Because Ms. Phillips, while being a "woman pioneer in a male dominated industry" also shows that actualy she gets somellace in it because she is an asshole like the rest of them, the men she hates for the particulars she always remembers. She hates herself, too, incredibly so, for the kinds of men she gets down with turn out to be the very sort "proto-feminists" like her have complained about for years. But hey this is Hollywood! Nobody will love you for who you are, and they will hate you for what they think you are.

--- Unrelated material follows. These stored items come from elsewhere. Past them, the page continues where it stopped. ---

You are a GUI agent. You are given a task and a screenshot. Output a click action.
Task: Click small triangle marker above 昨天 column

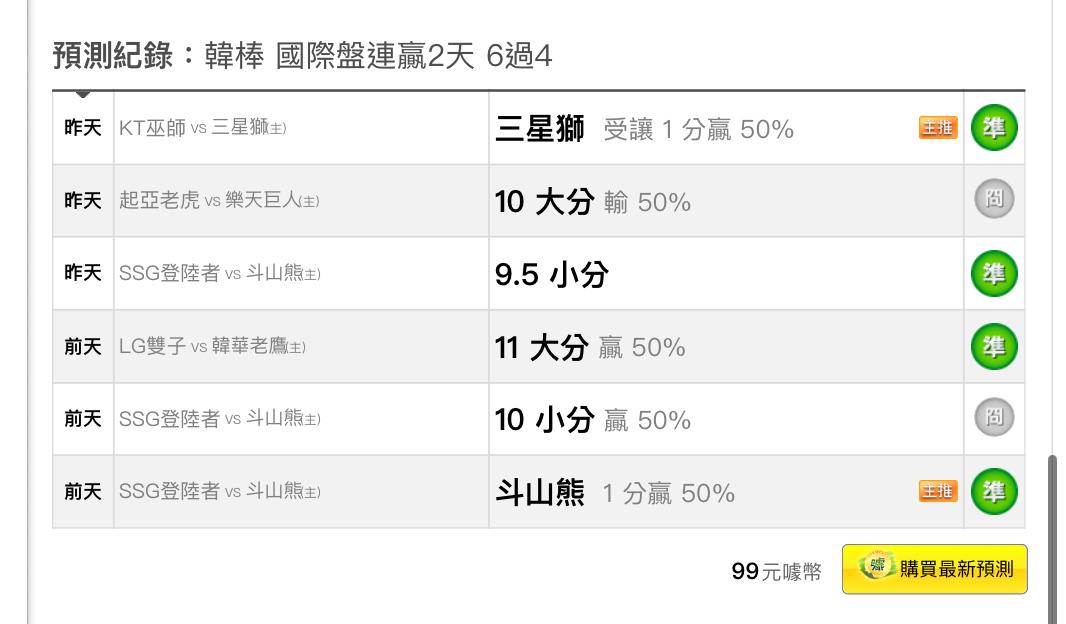point(83,94)
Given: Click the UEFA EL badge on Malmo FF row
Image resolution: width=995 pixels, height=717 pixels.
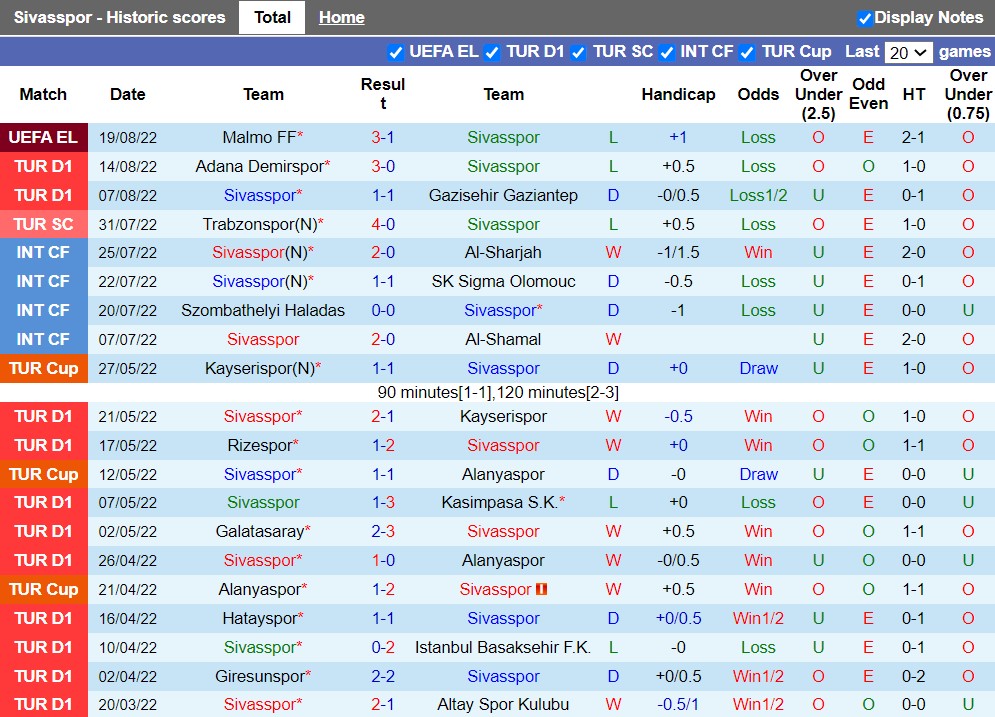Looking at the screenshot, I should click(44, 137).
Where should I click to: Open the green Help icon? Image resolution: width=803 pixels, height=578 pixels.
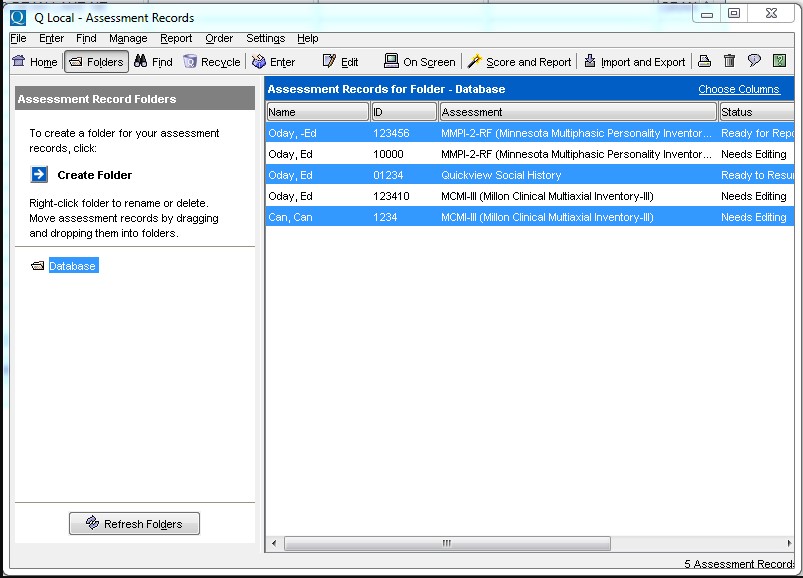(781, 61)
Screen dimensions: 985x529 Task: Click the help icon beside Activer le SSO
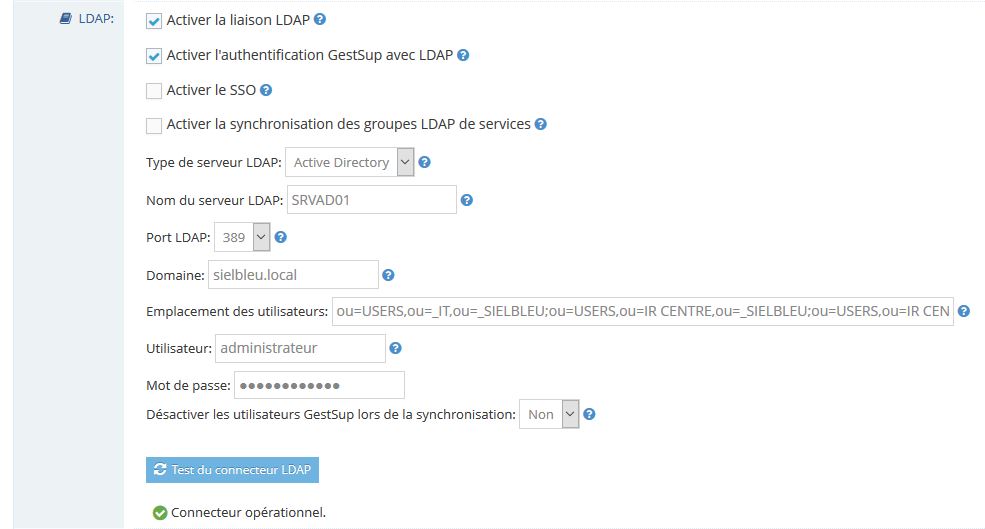[x=266, y=90]
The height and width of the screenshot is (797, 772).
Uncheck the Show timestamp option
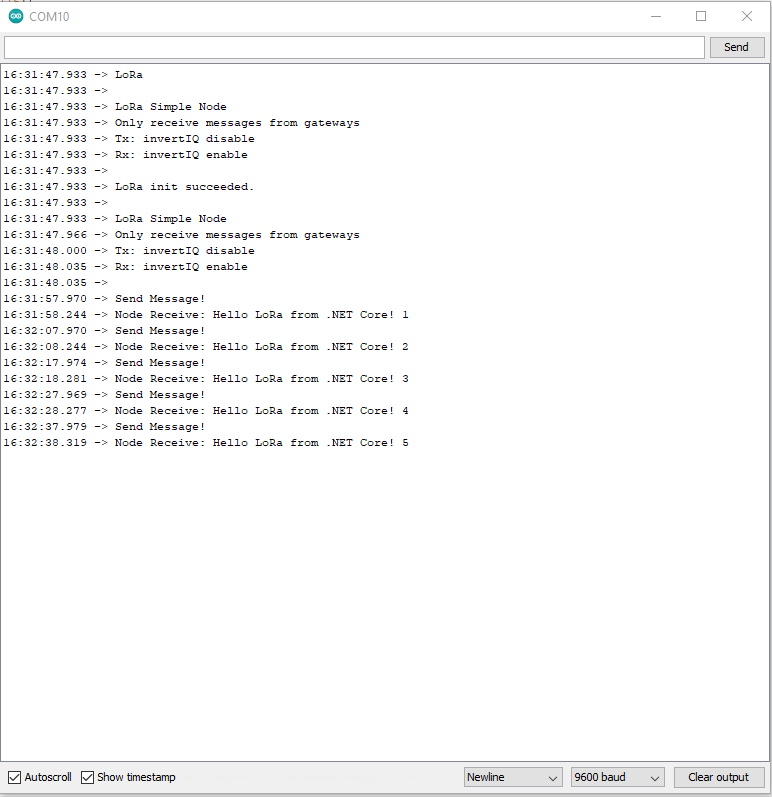tap(88, 777)
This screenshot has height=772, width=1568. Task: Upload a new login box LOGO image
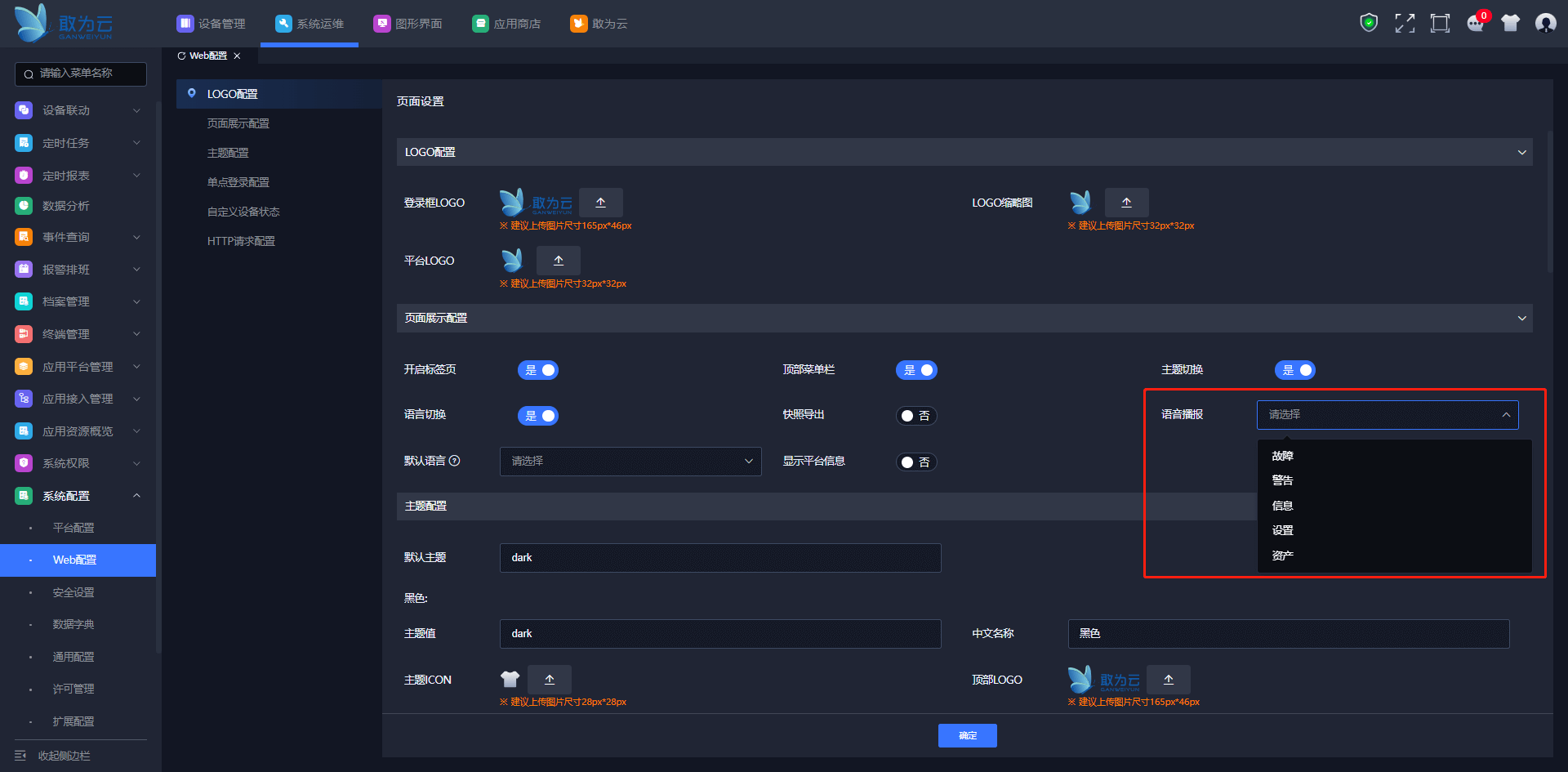[x=600, y=203]
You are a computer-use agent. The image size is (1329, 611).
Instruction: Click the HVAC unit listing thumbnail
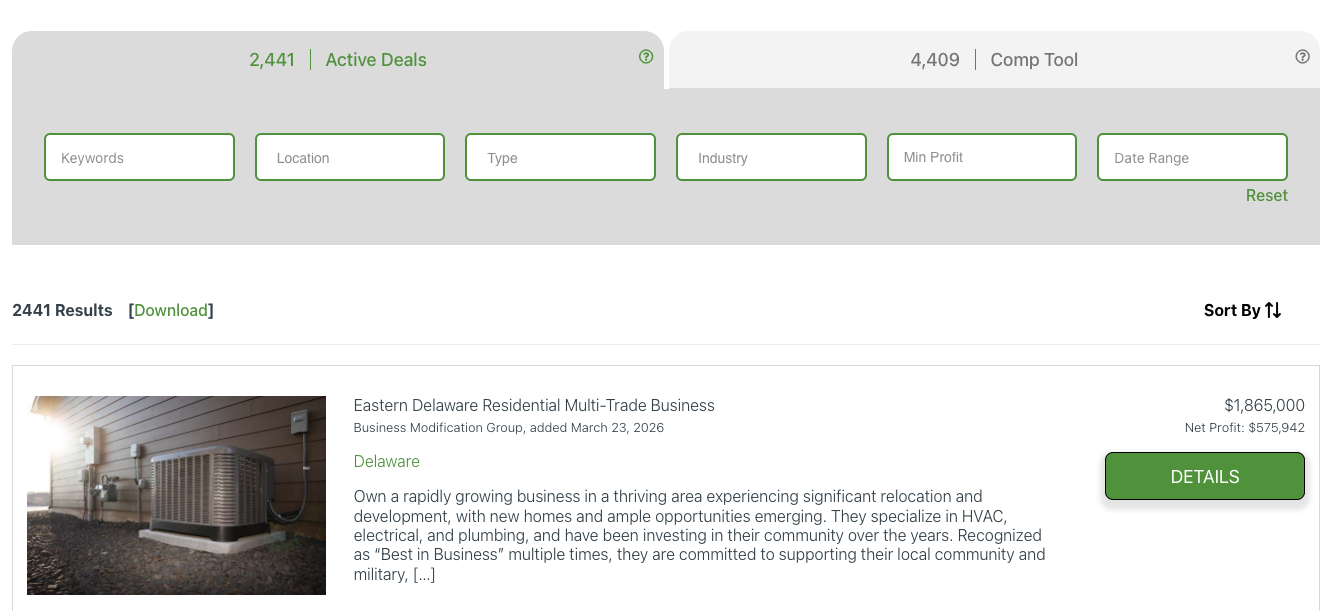pos(176,495)
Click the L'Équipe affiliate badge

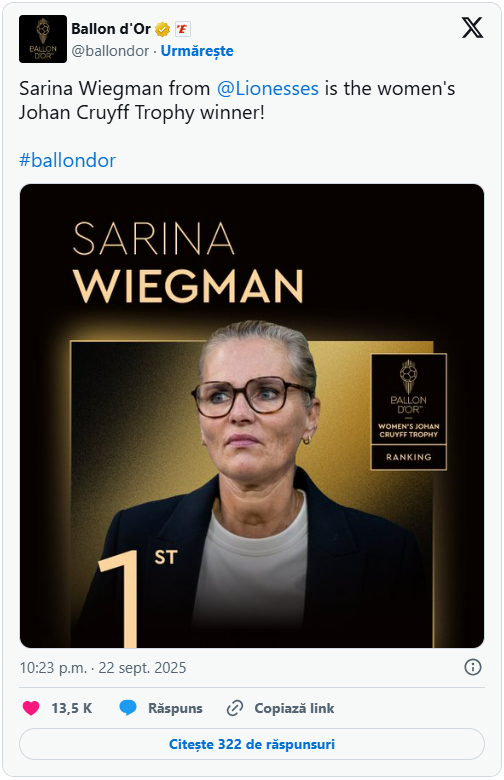click(183, 29)
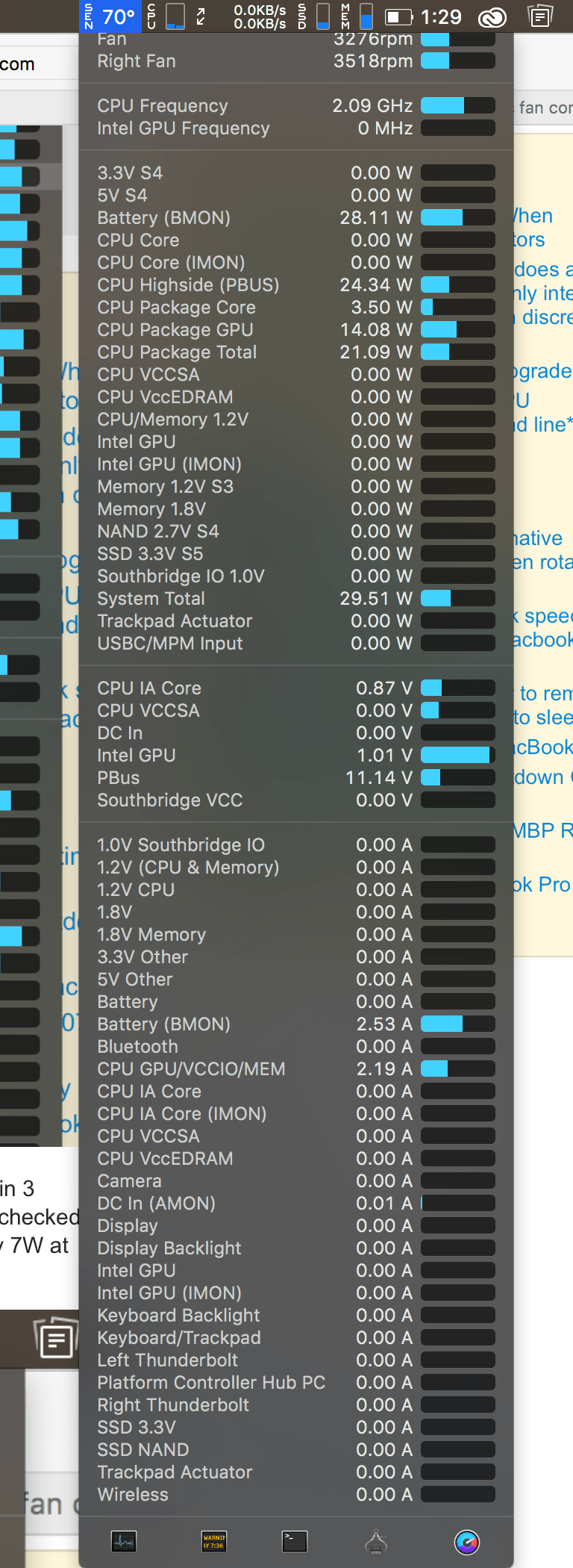
Task: Open the iStat Menus gauge icon
Action: [x=467, y=1541]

She becomes a first-class crack addict pretty quick as soon as the first freebase torch shows up. All these Hollywood-sorts can ignore the drug laws- they far are above being mere mortals anyway. They get their dope messengered-in by courier. They can blow off court appearances, post bail, get fined a slap on the wrist and be back in action next week. They can fly around the world with a stash in their sock, sneak coke into rehab, and do all manner of things that you and I, mere little people, have to realize are beyond our own boundaries to attempt.
Now that I know this was all a great portrait of 80's-90's excess, in many ways it is a very good picture of a dysfunctional careerist in a business I don't think I would want much to do with (and so why did I study film in college anyway, if what might have happened was, I'd have ended up as a 3rd string grip working for assholes like Ms. Phillips! Perish the thought.)
So she gets two stars, mainly for being a train wreck, and why the hell I ought to care about a crack freak just because she made a big name for herself being as much an asshole as the men she felt the need to destroy (along with the usual cattiness against sister movie-people) by writing this.
"I did it my way." Oh, but didn't you.